## G-Market 크롤링

* G-Market의 best item 정보를 크롤링 후 mysql에 저장할것.

1. `DB 스키마 설계`

In [3]:
# # table - ranking
# CREATE TABLE ranking (
#     num INT AUTO_INCREMENT NOT NULL PRIMARY KEY, # 카테고리별로 랭킹 1,2,...존재함. ranking을 pk로 사용 불가
#     main_category VARCHAR(50) NOT NULL, # 
#     sub_category VARCHAR(50) NOT NULL, # 
#     item_ranking TINYINT UNSIGNED NOT NULL, # 상품 랭킹
#     item_code VARCHAR(20) NOT NULL, #
#     FOREIGN KEY(item_code) REFERENCES items(item_code) # 상품별 code를 참조함
# );

# # table - item
# CREATE TABLE items(
#     item_code VARCHAR(20) NOT NULL PRIMARY KEY,
#     title VARCHAR(200) NOT NULL,
#     ori_price INT NOT NULL,
#     dis_price INT NOT NULL,
#     discount_percent INT NOT NULL,
#     provider VARCHAR(100)
# );

In [1]:
import pymysql

db = pymysql.connect(host='localhost', port=3306, user='root', passwd='3927', db='bestproducts', charset='utf8')
cursor = db.cursor()

sql = '''
CREATE TABLE items(
    item_code VARCHAR(20) NOT NULL PRIMARY KEY,
    title VARCHAR(200) NOT NULL,
    ori_price INT NOT NULL,
    dis_price INT NOT NULL,
    discount_percent INT NOT NULL,
    provider VARCHAR(100)
);    
'''

cursor.execute(sql)

sql = '''
CREATE TABLE ranking (
    num INT AUTO_INCREMENT NOT NULL PRIMARY KEY, # 카테고리별로 랭킹 1,2,...존재함. ranking을 pk로 사용 불가
    main_category VARCHAR(50) NOT NULL, # 
    sub_category VARCHAR(50) NOT NULL, # 
    item_ranking TINYINT UNSIGNED NOT NULL, # 상품 랭킹
    item_code VARCHAR(20) NOT NULL, #
    FOREIGN KEY(item_code) REFERENCES items(item_code) # 상품별 code를 참조함
);
'''
cursor.execute(sql)

db.commit()
db.close()

2. `크롤링`

In [4]:
import requests
from bs4 import BeautifulSoup

In [19]:
## main category 크롤링
res = requests.get('http://corners.gmarket.co.kr/Bestsellers') # base url
soup = BeautifulSoup(res.content, 'html.parser')

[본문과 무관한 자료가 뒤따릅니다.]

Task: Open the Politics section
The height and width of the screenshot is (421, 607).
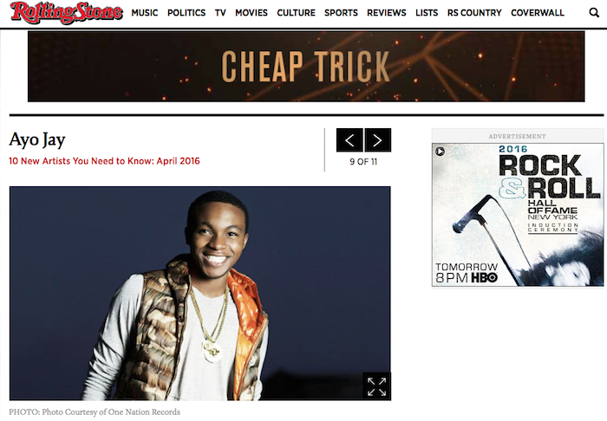Action: [186, 13]
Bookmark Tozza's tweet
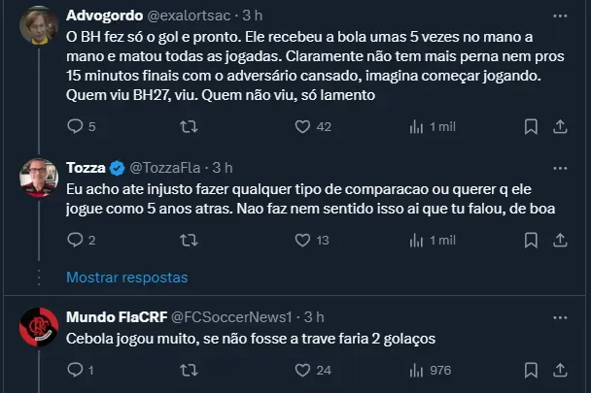Image resolution: width=591 pixels, height=393 pixels. tap(531, 240)
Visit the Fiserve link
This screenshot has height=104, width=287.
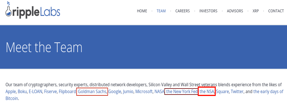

categories = soup.select('div.gbest-cate ul.by-group li a')

for category in categories:
    print("http://corners.gmarket.co.kr/" + category['href'], category.get_text())

http://corners.gmarket.co.kr//Bestsellers ALL
http://corners.gmarket.co.kr//Bestsellers?viewType=G&groupCode=G01 패션의류
http://corners.gmarket.co.kr//Bestsellers?viewType=G&groupCode=G02 신발/잡화
http://corners.gmarket.co.kr//Bestsellers?viewType=G&groupCode=G03 화장품/헤어
http://corners.gmarket.co.kr//Bestsellers?viewType=G&groupCode=G04 유아동/출산
http://corners.gmarket.co.kr//Bestsellers?viewType=G&groupCode=G07 식품
http://corners.gmarket.co.kr//Bestsellers?viewType=G&groupCode=G08 생활/주방/건강
http://corners.gmarket.co.kr//Bestsellers?viewType=G&groupCode=G09 가구/침구
http://corners.gmarket.co.kr//Bestsellers?viewType=G&groupCode=G05 스포츠/자동차
http://corners.gmarket.co.kr//Bestsellers?viewType=G&groupCode=G06 컴퓨터/전자
http://corners.gmarket.co.kr//Bestsellers?viewType=G&groupCode=G10 도서/음반
http://corners.gmarket.co.kr//Bestsellers?viewType=G&groupCode=G11 여행
http://corners.gmarket.co.kr//Bestsellers?viewType=G&groupCode=G12 e쿠폰/티켓


In [31]:
## sub category 크롤링

def get_category(category_link, category_name): # input main category link, main category name
    print("***Main Category*** : ",category_name) # 현재 어느 메인의 서브를 파싱중인지 알기위해
    
    res = requests.get(category_link)
    soup = BeautifulSoup(res.content, 'html.parser') # 해당 메인에서의 서브카테고리 파싱
    sub_categories = soup.select('div.navi.group ul li a')
    for sub_category in sub_categories:
        print("Sub Category :",sub_category.get_text(),"Sub Category Link :" ,"http://corners.gmarket.co.kr/" + sub_category['href'])
        print("###########################################################################")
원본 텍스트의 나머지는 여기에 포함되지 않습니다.